__What is being asked__:
Each line of the records below that contains "Given" needs to be copied.

__Material for the task__:

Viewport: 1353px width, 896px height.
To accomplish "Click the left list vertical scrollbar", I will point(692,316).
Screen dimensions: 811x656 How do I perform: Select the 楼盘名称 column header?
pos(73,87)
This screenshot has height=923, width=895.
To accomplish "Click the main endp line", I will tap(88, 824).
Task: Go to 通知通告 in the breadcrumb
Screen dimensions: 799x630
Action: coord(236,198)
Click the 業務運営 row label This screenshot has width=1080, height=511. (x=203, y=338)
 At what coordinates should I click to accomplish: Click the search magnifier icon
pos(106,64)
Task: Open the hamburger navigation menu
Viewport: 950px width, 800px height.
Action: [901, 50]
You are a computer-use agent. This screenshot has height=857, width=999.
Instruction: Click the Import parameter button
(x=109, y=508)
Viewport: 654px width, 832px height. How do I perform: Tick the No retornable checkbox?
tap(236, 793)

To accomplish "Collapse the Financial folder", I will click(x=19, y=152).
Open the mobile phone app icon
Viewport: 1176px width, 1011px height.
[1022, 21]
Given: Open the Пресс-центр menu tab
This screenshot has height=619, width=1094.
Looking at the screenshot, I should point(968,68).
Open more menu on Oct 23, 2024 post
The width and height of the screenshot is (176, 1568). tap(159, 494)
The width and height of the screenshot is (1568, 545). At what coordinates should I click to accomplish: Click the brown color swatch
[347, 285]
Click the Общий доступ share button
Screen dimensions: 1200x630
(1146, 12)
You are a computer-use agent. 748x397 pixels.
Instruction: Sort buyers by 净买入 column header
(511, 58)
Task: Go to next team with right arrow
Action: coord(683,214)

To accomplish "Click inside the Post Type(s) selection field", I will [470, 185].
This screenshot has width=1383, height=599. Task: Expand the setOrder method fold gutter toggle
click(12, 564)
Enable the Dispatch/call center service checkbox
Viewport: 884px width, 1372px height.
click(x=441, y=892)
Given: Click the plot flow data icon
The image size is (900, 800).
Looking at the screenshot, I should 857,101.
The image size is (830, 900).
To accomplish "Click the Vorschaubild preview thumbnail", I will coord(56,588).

__Solution__:
Given: Open the Пресс-центр menu tab
Given: Click the plot flow data icon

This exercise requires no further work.